Just realised it has been over a month since I last posted on the blog and unfortunately the reason for this is that it has been a month since I have been out fishing! My other commitments have left me house bound and as the end of last week grew near I was going mental with so long spent indoors. Luckily I had a day booked at Avon Springs with my Dad and Paul so the itch was soon to be scratched. None of us had ever fished Avon Springs before so didn't really know what to expect, the reviews on the internet did not seem great but who believes the opinions of people who post on the internet ;-).
When I arrived my first impressions were good, staff were friendly (as was the German Shepherd) and the water was gin clear. I tackled up my 5# and made my way to the far lake as there were already half a dozen guys fishing the first lake and no-one at all on the far one. I stalked all the way round the lake seeing absolutely nothing, my heavy feet didn't even spook any (perhaps this was why everyone else was on the first lake). When I got all the way round to the furthest point a glance back to the island produced my first sight of a fish, a dark silhouette moved against the clear gravel. A tungsten beaded hares ear was popped on his nose and he took it on the drop. The fight was spectacular, strong and fast the fish stripped line from my little 5# as he headed for the reeds. Once turned he still didn't give up and it was a good five minutes before he was in the net. About 4lbs of hard fighting, well finned rainbow trout.

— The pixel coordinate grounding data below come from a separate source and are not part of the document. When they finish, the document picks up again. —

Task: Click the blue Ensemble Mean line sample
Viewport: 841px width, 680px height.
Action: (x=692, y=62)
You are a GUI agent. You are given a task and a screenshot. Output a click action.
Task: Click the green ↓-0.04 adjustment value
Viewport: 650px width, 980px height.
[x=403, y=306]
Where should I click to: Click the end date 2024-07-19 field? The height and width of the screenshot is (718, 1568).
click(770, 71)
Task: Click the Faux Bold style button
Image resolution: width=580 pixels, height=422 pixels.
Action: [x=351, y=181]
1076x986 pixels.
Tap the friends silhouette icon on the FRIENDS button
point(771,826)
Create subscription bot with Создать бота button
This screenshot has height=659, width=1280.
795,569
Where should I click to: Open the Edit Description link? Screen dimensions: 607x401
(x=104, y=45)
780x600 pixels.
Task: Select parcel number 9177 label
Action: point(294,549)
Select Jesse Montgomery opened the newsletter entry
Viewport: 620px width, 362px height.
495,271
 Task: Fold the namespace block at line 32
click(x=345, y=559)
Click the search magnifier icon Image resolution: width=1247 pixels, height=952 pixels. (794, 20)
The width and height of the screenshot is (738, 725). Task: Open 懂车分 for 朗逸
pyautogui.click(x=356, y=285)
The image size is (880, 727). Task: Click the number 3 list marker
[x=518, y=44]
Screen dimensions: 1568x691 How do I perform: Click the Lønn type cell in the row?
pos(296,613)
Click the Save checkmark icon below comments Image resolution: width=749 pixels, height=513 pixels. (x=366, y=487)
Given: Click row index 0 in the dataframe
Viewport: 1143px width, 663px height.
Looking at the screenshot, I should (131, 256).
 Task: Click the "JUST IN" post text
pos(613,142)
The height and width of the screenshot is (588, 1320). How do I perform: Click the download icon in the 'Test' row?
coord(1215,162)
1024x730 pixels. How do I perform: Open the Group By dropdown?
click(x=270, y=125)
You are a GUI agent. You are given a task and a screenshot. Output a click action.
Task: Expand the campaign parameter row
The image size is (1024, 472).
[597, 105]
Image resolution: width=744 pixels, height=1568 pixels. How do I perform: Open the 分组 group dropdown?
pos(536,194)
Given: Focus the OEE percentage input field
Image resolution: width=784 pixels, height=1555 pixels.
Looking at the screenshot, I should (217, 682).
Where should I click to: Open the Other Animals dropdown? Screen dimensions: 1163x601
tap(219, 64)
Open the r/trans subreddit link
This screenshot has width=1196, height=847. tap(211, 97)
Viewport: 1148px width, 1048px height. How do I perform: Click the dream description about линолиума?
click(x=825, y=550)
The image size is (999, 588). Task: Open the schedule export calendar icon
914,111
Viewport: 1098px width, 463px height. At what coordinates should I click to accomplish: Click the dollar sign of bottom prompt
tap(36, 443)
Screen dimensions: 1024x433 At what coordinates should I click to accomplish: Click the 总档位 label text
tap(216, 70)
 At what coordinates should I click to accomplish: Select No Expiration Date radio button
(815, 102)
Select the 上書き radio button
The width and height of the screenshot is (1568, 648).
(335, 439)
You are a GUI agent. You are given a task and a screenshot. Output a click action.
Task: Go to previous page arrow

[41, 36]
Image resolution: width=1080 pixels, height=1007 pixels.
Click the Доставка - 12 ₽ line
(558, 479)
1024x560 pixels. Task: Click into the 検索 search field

There were a good few fish moving out towards the island and the next cast produced an identical copy of my first fish, taken on the drop, on the same fly he put up an equally good account of himself. It seemed there was a deep hole just off the island surrounded by weed and the fish were holding over and in it. The pod was pretty impressive but the fishing not to my taste. A phone call informed me Dad and Paul had arrived so I walked back to the car to greet them.
I thought I was a little crazy with a 5# (a fair wind was blowing and these fish really fought) but all that was blown away when I saw what my Dad was setting up. I thought he must have been fishing the river for grayling as he set up a 4# with a good 15ft of 4lb fluorocarbon, but he was just a bit wrong in the head. We put Paul on the point with the pod and Dad and I went off stalking. Before we even reached the end of the point Paul was into his first.
Alongside the point there is a long narrow bay (can't think of a better word for it) that looked choked and lifeless, well except for the trout in the bottom of it anyway. Dad waved his little 4# to no avail so I very kindly showed him how it was done. A heavy spanflex nymph with dumbell tungsten eyes rocketed towards the bottom and was then twitched up and engulfed. An equally strong fight followed but with nowhere to run it was over a lot quicker, 3 casts and 3 fish.
I think my Dad needs a bigger rod if he is going to be doing that with it!!
Moving round the lake Dad found some more fish and used his little wand to get a line out from between two trees in a spot the larger rods just could not cast in.
He followed my example and 3 casts later there 3 fish on the bank.
The rest of the morning was spent leisurely stalking and I completed my bag with my best fish of about 5-6lbs.
Dad manged one a smidgen bigger (as he always does) and we were bagged up by lunchtime and in the Mayfly pub an hour after. Dinner and beer followed by more beer and yet more beer was necessary along with some good chat as Hugh O'Reilly and some blokes from North of the Border joined us.
Off topic they fished the McMullens stretch of the Test the next day and Hugh is claiming a 3lb grayling, until I see photographic evidence I refuse to believe it! Jammy Bugger!